Clarke said he wants the county’s contribution to secure a share of the soccer team’s ownership, with any yearly profits or money made from a future sale to go to county athletic programs and facilities.

Deadspin calls this “the best idea for stadium financing I’ve ever heard,” and the Orlando Sentinel quotes me as praising it as making the public’s expense “an investment, not a gift.” So I feel really bad throwing just a bit of cold water on it.

The problem is if Clarke’s plan is actually to get “a share of the team’s ownership,” as the Sentinel describes it. This would be dicey not just because sports leagues traditionally hate the concept of allowing municipalities into their little owners’ club, but because MLS in particular is a single-entity ownership structure, where the league actually owns all the teams (and the player contracts), and team “owners” just control operating rights for each franchise.

Fortunately, Clarke’s actual memo seems to have anticipated that, and actually asks not for a share of the team, but for a share of its revenues:

Make Orange County a member of the partnership on a funding basis, which would be a percentage of the stadium costs and a percentage of the total stadium/franchise fee costs, of $155 million.
During the course of the agreement, with the City of Orlando (20-25 years), City Soccer would share with Orange County, a pro-rata share of the yearly naming rights, proceeds from stadium vending and other City Soccer sponsored events. These proceeds would go to Orange County Parks and Recreation for soccer specific expenses.
If all the projections we have seen and heard are correct, MLS and Orlando City Soccer will be successful, as is the case with the Magic. Furthermore, the franchise value will escalate in a similar fashion. Therefore, include a provision that when the franchise is sold, Orange County be treated as a partner and share in the profits.

This is a far better idea for several reasons, among which that it evades the whole question of sharing profits (which, especially in a single-entity structure, are bound to be a nebulous concept), and instead just demands a cut of stadium- and sale-related revenues, proportional to the public’s share of costs.

My complete comment that I sent to the Sentinel:

That looks like a great idea. As I’ve always said, the problem with the current stadium business isn’t that the public is putting up money, it’s that the public is putting up money without getting anything back. If Orlando could get an actual share of the stadium revenues – and it’d have to be gross revenues, mind you, not net profits, since it’s too easy for clubs to cook the books with the latter – then this could actually be an investment, and not just a gift.

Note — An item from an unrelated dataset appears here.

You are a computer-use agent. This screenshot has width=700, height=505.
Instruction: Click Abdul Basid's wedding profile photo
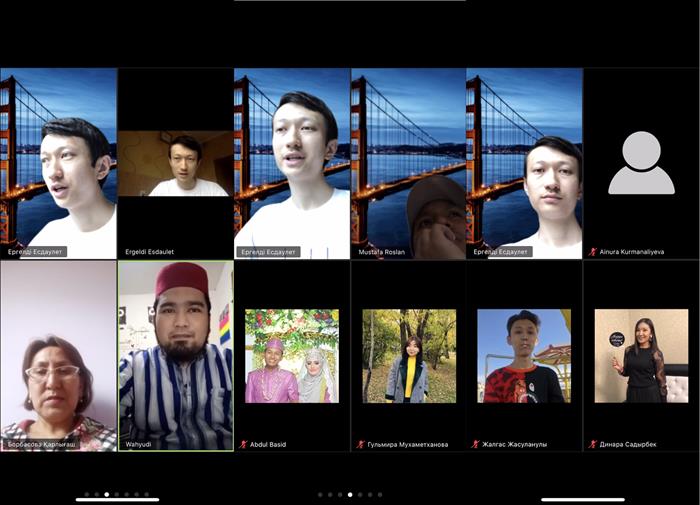[292, 356]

No reply yet from the Orlando City team, or from MLS, but I don’t expect they’re going to be nearly as excited as mine (or Deadspin’s). Given that Orange County commissioners look like the main roadblock to getting this stadium built, though, maybe they won’t dismiss it completely out of hand. Maybe.

24 comments on “Orlando county official’s crazy idea: If we pay for part of stadium, how about we get equal share of revenues?

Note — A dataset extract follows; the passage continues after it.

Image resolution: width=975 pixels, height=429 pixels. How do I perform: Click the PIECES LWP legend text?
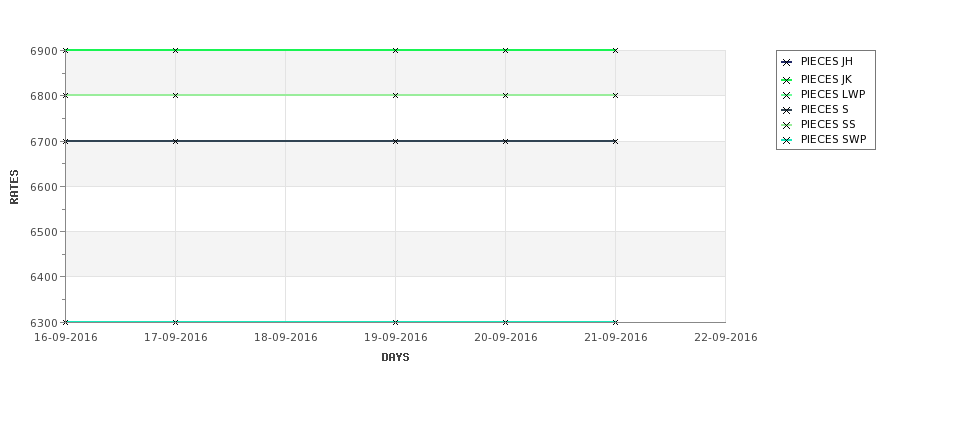click(833, 95)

  1. It’s a good idea in theory, and probably as good a deal as this city will ever get in regards to a sports subsidy.

    Which, of course, means it doesn’t have a snowball’s chance in hell of happening.

  2. Would also make for great fun when the owners threaten to move in 20 years when they want another stadium.

  3. This is where you fail on principles, Neil.

    How do you take a line against public funding of stadia because it’s a gross misuse of tax money, but seemingly not have any problem with public entities owning private entities (or at least profiting alongside their enterprises)? Essentially, you’re saying that you don’t trust the government with tax money in one instance, but saying you trust them with it in another instance. That’s a duality paradox, and it makes your principles look pretty illogical. What makes them more trustworthy at one time than in another? Is it not the same entity, the same people, making the choices?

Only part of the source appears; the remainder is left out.